→ TRECHO DA FONTE

O que poderíamos considerar uma experiência limite?

Nós, seres humanos, nos destacamos em relação aos demais animais, dentre outros aspectos, por sermos seres que somos capazes de experiência. Mas, o que constitui uma experiência? Nós, humanos, somos capazes de reter, em nossas carnes, em nossa mente, na nossa subjetividade, rastros, traços, fragmentos, trechos, cenas daquilo que nos aconteceu, daquilo que se passou, daquilo que nos tocou, nos atingiu, daquilo que ocorreu conosco ou daquilo de que ficamos sabendo, daquilo que vemos e ouvimos, daquilo que, mesmo não nos atingindo diretamente, nos disse respeito de alguma forma, nos impactou, nos chamou a atenção, se tornou algo marcante para nós. 

A experiência é possível porque nós, da espécie humana, somos dotados da faculdade da memória, uma memória bastante desenvolvida, mais pronunciada do que na maioria das outras espécies animais. Nós somos dotados da capacidade de retenção e registro daquilo que nos atinge, que nos acontece, através de várias modalidades de memória: desde a memória sensorial, fundamental para que percebamos o mundo à nossa volta. 

Aquilo que nomeamos de percepção seria impossível sem essa capacidade que nossas carnes têm de reter parte dos fenômenos, daquilo que atinge nossos sentidos (a visão, a audição, o tato, o paladar e o olfato). Essas experiências guardadas por nossas carnes são responsáveis pelas reações que chamamos de instintivas, pois o aprendizado que fazemos é mobilizado instantaneamente pelo nosso corpo (que é formado por essas experiências), para se defender ou responder ao mesmo estímulo que um dia experimentou e guardou: a criança que põe o dedo na tomada e leva um choque memoriza em seu corpo essa experiência desagradável e reagirá cada vez que seu dedo se aproximar novamente do perigo.

Somos seres da experiência porque temos memória consciente e inconsciente, voluntária e involuntária daquilo que ocorreu conosco ou com o mundo onde vivemos. Tanto na consciência, quanto no inconsciente, retemos aquilo que nos pareceu mais significativo, mais importante, mais central em cada coisa que vivenciamos. Não somos capazes de reter tudo que nos acontece, até porque não somos capazes de perceber e de registrar a enormidade de coisas que se passam ao nosso redor. 

Nossa atenção se concentra em algumas coisas, nós focalizamos, enquadramos, prestamos atenção em uma parte de um presente muito mais complexo. Nós só lembraremos conscientemente das experiências em que colocamos o foco, em que concentramos nossa atenção, nas que, de certa forma, investimos nossa memória. Isso não impede que nosso inconsciente esteja recebendo daquele momento, daquele acontecimento, outros estímulos, que no nosso inconsciente outros aspectos daquela cena estejam sendo registrados. Portanto, o que chamamos de experiência é a parte daquilo que nos ocorre que registramos e, com os quais, aprendemos alguma coisa.

→ Entradas da coleção
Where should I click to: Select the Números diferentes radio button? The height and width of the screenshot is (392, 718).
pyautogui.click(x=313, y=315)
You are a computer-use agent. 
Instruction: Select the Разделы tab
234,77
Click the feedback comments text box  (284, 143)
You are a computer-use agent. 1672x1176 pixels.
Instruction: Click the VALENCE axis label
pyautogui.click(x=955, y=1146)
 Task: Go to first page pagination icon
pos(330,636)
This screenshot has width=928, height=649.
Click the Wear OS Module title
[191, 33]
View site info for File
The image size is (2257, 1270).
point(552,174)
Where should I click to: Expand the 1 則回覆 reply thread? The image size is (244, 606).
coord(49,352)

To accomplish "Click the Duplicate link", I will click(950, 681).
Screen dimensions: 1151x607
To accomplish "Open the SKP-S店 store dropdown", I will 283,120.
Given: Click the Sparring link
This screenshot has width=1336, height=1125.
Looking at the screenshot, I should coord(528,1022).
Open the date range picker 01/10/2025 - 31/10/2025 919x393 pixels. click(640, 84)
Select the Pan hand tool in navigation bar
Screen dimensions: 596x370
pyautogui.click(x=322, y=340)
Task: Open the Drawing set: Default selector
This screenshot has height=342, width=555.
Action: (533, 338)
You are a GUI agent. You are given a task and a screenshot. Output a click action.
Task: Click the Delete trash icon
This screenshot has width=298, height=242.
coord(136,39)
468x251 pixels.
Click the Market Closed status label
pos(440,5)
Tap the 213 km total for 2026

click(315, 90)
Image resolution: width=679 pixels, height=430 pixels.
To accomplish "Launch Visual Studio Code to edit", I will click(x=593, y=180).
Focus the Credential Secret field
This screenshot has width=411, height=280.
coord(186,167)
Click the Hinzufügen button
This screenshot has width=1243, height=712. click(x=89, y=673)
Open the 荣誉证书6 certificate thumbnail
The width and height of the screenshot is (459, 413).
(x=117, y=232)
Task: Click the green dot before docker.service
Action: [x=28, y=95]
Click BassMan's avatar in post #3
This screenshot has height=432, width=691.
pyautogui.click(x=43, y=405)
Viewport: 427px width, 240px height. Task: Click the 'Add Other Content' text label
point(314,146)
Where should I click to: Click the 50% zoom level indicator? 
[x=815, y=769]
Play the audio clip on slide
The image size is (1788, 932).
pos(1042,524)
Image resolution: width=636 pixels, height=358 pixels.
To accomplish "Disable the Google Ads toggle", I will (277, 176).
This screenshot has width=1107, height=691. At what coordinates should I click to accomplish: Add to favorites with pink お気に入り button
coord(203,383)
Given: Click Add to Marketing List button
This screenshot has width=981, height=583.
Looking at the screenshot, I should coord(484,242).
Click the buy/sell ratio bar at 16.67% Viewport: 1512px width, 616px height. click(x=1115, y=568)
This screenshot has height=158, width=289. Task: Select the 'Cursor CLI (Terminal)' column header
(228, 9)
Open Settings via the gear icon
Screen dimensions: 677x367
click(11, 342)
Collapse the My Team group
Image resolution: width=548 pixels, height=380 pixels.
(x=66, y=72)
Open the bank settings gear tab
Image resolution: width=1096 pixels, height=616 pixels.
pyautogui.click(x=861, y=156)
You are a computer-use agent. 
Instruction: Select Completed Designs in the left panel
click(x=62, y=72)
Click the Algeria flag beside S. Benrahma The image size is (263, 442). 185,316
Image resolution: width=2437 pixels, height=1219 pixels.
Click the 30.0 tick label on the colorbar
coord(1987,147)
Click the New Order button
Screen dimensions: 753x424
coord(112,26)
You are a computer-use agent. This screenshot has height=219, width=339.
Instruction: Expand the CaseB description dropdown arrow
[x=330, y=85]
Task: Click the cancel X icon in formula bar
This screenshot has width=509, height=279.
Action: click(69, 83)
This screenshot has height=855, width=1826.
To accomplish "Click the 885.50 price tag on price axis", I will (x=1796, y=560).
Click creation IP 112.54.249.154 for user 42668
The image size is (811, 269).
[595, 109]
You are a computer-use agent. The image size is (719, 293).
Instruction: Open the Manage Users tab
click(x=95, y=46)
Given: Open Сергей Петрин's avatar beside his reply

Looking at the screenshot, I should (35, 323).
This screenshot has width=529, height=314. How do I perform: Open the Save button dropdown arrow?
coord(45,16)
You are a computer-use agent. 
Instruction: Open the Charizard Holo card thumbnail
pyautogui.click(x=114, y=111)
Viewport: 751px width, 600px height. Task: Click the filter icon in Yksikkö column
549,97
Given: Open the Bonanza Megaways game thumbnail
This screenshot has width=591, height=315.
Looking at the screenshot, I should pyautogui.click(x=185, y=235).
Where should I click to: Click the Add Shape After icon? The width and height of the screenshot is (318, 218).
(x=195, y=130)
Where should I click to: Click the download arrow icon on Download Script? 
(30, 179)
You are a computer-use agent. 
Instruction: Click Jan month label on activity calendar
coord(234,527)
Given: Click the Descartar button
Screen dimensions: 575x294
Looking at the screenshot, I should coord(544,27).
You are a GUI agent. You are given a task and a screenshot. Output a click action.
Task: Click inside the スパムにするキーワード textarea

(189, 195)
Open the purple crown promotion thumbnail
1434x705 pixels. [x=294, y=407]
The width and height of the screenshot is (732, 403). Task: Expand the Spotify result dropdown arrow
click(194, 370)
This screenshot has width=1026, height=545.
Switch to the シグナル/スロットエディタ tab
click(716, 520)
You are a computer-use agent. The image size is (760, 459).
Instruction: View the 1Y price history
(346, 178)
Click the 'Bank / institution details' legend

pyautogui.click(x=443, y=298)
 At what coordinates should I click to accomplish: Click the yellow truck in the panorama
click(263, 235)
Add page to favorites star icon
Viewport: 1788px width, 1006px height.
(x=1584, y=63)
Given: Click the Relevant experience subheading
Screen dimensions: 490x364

→ TAREFA PROPOSTA
Traduza para o inglês esta frase do texto sobre experiência e memória: "Não somos capazes de reter tudo que nos acontece, até porque não somos capazes de perceber e de registrar a enormidade de coisas que se passam ao nosso redor."

→ SOLUÇÃO
We are not capable of retaining everything that happens to us, not least because we are not capable of perceiving and recording the vast number of things that go on around us.